目的:初步探讨珠母贝糖胺聚糖抗肿瘤作用。方法:采用MTT法检测珠母贝糖胺聚糖对人宫颈癌Hela细胞、小鼠白血病L1210细胞和人慢性粒细胞白血病K562细胞生长的抑制作用。采用动物体内模型检测马氏珠母贝糖胺聚糖对荷L1210小鼠生命延长率的影响。结果:珠母贝糖胺聚糖PGI、PGII在25¹00μg·mL-1浓度范围内对三种肿瘤细胞有显著抑制作用。在100μg·mL-1时PGI、PGII对小鼠白血病L1210细胞作用最强,抑制率分别达到48.2%与40.4%;PGII与抗癌药物（5-Fu、DDP）合用时对人宫颈癌Hela细胞、小鼠白血病L1210细胞有增敏作用;珠母贝糖胺聚糖具有延长荷L1210小鼠生命的作用,其中100mg·kg-1剂量组的生命延长率达19.3%。 

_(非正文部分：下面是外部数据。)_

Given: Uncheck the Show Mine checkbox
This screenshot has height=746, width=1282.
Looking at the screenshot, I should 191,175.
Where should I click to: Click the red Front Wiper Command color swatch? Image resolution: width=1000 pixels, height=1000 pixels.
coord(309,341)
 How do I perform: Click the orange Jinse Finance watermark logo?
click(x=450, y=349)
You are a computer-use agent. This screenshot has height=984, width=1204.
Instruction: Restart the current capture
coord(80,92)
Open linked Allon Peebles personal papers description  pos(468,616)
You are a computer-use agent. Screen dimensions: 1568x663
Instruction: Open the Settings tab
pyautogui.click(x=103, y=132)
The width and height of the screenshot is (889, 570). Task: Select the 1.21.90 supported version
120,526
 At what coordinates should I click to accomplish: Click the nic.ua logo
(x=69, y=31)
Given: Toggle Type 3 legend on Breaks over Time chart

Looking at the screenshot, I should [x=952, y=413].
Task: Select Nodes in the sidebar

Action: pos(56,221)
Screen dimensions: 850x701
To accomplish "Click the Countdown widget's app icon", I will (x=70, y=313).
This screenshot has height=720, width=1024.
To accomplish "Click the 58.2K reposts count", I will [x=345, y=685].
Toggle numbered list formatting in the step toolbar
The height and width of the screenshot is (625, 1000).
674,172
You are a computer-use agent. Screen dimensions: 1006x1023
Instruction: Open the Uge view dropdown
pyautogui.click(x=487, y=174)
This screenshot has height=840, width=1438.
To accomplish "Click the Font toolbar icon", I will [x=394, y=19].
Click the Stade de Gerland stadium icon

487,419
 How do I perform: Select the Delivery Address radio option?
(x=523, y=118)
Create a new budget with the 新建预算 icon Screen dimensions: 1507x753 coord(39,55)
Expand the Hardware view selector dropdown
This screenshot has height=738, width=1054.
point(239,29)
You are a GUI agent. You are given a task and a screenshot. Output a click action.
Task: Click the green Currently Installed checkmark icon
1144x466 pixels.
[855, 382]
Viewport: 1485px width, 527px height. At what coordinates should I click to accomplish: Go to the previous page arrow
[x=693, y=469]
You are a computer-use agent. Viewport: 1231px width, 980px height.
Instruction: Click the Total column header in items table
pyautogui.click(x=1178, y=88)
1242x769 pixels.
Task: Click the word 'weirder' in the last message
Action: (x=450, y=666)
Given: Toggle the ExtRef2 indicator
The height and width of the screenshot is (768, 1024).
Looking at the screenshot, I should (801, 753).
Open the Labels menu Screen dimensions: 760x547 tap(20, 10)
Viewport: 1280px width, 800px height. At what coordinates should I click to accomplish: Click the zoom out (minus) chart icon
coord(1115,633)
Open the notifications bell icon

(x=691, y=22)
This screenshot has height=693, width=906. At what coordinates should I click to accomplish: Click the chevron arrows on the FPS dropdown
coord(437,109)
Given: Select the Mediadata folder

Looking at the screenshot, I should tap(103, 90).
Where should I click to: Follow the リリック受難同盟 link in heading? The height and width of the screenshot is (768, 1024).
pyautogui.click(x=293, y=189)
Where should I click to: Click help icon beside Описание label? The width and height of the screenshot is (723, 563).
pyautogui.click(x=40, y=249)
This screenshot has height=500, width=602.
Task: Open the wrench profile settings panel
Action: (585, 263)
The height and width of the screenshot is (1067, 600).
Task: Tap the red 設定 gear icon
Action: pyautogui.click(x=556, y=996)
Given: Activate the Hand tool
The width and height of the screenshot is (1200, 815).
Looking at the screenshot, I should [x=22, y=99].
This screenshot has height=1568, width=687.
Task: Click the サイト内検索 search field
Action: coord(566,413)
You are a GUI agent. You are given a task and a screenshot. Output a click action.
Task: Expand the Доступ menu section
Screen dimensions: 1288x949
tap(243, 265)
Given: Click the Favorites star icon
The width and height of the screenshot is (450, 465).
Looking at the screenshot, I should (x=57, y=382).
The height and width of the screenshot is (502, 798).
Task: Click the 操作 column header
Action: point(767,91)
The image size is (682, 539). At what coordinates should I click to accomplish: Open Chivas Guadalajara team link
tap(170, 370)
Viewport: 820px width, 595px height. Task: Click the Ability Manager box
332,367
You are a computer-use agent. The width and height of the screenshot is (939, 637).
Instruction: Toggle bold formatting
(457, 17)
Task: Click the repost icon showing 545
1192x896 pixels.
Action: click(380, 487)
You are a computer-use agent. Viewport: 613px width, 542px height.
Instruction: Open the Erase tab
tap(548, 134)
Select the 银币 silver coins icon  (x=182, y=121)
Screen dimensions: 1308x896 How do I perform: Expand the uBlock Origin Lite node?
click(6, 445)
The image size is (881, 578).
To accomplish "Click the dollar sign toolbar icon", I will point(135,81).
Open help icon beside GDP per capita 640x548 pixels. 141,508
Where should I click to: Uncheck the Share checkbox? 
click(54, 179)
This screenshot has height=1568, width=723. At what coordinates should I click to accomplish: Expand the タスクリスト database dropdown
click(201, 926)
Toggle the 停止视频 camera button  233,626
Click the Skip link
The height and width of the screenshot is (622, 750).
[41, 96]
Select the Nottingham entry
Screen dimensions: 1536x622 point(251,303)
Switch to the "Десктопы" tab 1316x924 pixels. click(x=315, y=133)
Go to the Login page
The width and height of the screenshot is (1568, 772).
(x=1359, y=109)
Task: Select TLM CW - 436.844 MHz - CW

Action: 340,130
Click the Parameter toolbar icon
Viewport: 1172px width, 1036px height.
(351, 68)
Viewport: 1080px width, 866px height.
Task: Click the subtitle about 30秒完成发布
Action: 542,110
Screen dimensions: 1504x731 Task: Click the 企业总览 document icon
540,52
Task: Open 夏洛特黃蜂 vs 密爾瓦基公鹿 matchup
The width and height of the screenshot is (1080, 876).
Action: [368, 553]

Primary study on the antitumor effect of glycosaminoglycan extracted from Pinctada martensii Dunder

Objective:To study anti-tumor activities of the glycosaminoglycan extracted from Pinctada martensii Dunder. Methods:MTT assay was used to determine the inhibition effects of the glycosaminoglycan called PGI and PGII extracted from Pinctada martensii Dunder on proliferation of human Hela cell, L1210 cell and K562cell in vitro, and the ratio of extending viability on the L1210 tumor- bearing mouse caused by the glycosaminoglycan extracted from Pinctada martensii Dunder was examined in vivo. Results:MTT showed that all the PGI and the PGII inhibited the growth of human Hela cell, L1210 cell and K562 cell remarkably in a dose of 25¹00μg·mL-1. The strongest inhibitory effect of the PGI and the PGII was on L1210 cell at the dose of100μg·mL-1, and the maximum inhibitory ratio were 48.2% and 40.4% respectively. PGII combination with chemotherapeutic drug (5-Fu or DDP) can sensitize chemotherapeutic drugs on the HeLa and L1210 tumor. In this paper the life prolongation effect on the L1210 tumor-bearing mouse of the glycosaminoglycan had been proved, the survival prolongation rate of the 100mg·kg-1dosage groups was 19.3% in our experiment.